=== Potongan Dokumen ===
▼

Senin 22 Jumadits Tsani 1446 - 23 Desember 2024
Indonesian

Bagaimana Cara Bersuci Orang Tua yang Sakit dan Hukum Meninggalkan Shalat Berjamaan dan Jum’at Karena Sakitnya

Pertanyaan

Ayah saya – semoga Tuhan Yang Maha Kuasa menyembuhkannya – menderita stroke dua tahun yang lalu, yang mengakibatkan tubuh kirinya lumpuh total, tidak mampu berbicara, maka saya meninggalkan pekerjaan saya, dan saya mendukung dia dalam makanannya, minuman, dan kebersihan. Saya punya beberapa pertanyaan:

  1. Dalam kondisi membersihkan dari hadats, saya memakai kaos tangan agar tangannya tetap bersih,karena setelah membersihkan saya lepaskan kaos tangan yang kotor, dan saya memakaikan pampes yang baru, sementara kateter urin di tangan saya, dan saya takut memakai sarung tangan akan membuat saya bersikap kasar dan Tuhan akan menghukum saya karenanya?

▲

=== Data Tercatat ===

▼

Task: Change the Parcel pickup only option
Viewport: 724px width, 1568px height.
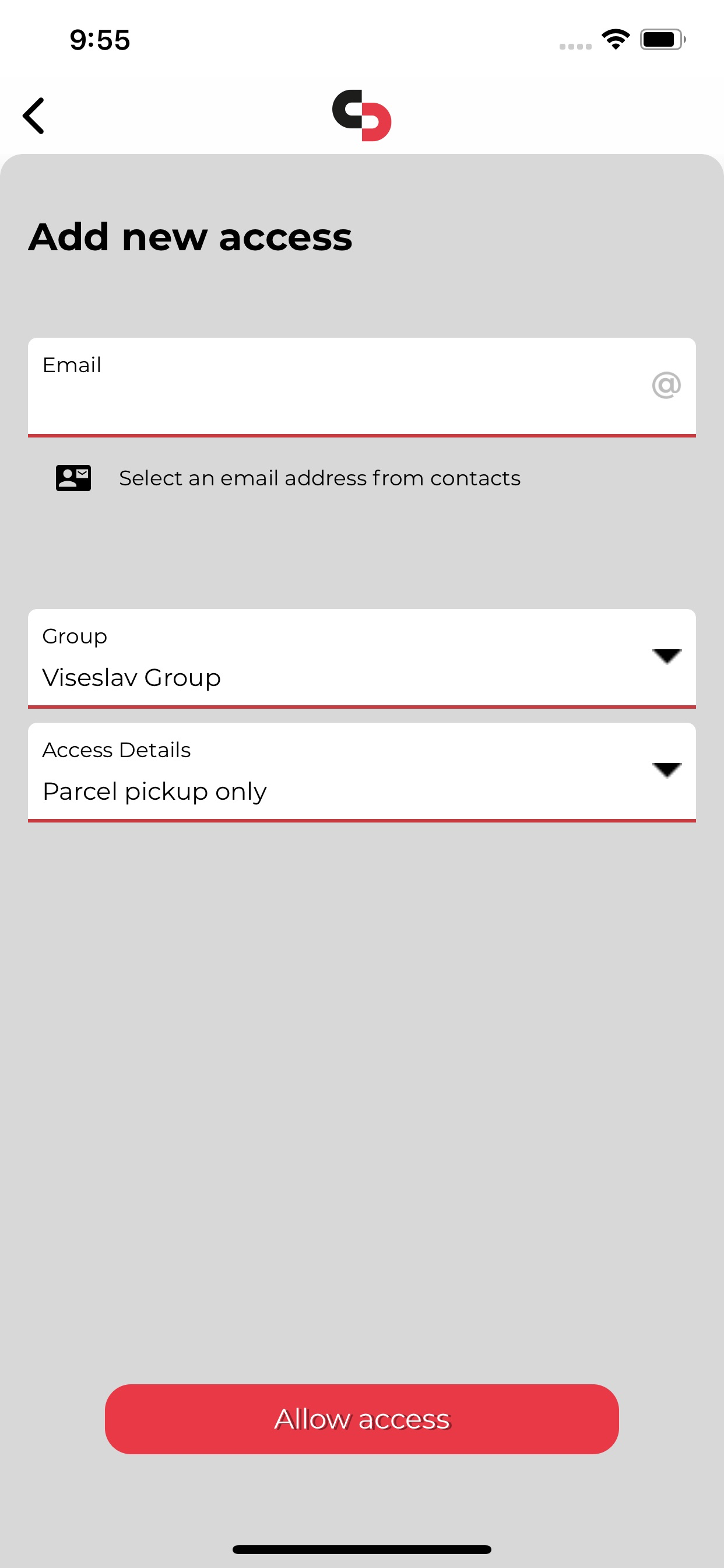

▲
▼

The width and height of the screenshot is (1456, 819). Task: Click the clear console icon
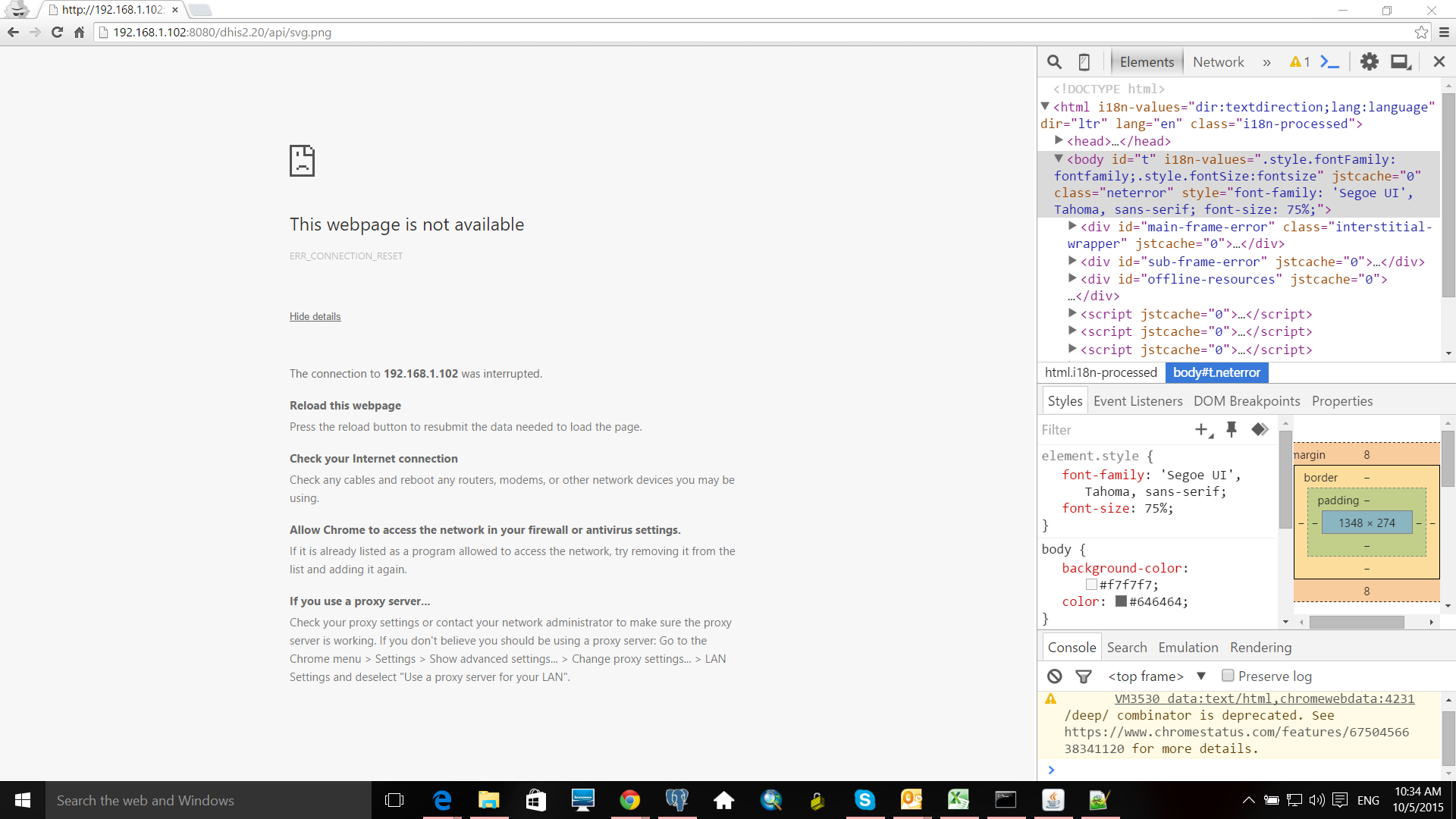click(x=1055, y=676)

▲

=== Petunjuk Tugas ===
[a] Menurut teks tentang cara bersuci orang tua yang sakit, kapan ayah penanya terkena stroke?
[b] Teruskan teks tentang cara bersuci orang tua yang sakit mulai dari kalimat terakhirnya.

=== Jawaban Tiap Tugas ===
[a] Dua tahun yang lalu.

[b]
  2. Apakah kalau saya dalam kondisi bersih, dan saya memeriksa katetar urine tanpa menyentuhnya, akan tetapi saya melihat aurat ayahku, apakah hal itu dapat membatalkan suciku? Kalau terjadi dan saya memegang kemaluan untuk membetukannya, apakah saya berwudhu kalau saya membaca Qur’an atau menunaikan shalat sunnah?
  3.  Pada tahun pertama, kesadaran ayahku lemah, banyak waktunya digunakan untuk tidur, dahulu beliau tidak shalat. Sampai ketika saya menunaikan shalat dengannya dengan berjamaah, saya dapatkan beliau tertidur atau keluar dari waktu (shalat). Akan tetapi pada tahun ini, beliau sudah mengetahui waktu-waktu shalat, beliau bangun meskipun ketika beliau tidur. Sementara rumah kami ada dua lantai, hanya Allah yang mengetahui, berapa lama saya berharap kita dapat shalat di masjid, akan tetapi (adanya) tangga, kalau saya membawa ayahku sangat melelahkan dan saya khawatir terhadapnya. Sehingga saya menunaikan shalat di banyak waktu shalat wajib di rumah berjamaah bersama ayahku. Dan saya tidak pergi ke masjid, sampai shalat jum’ah kita mengikuti khutbah (jum’ah) di Mekkah kemudian kita menunaikan shalat zuhur.
  4. Pada sebagian waktu, ayahku merasakan keletihan, maka saya majukan shalat asar satu jam sebelum waktunya atau saja manjama’ (asar) dengan zuhur. Apakah saya diperbolehkan mengulangi shalat asar di masjid, atau disisinya ketika beliau dalam kondisi lelah?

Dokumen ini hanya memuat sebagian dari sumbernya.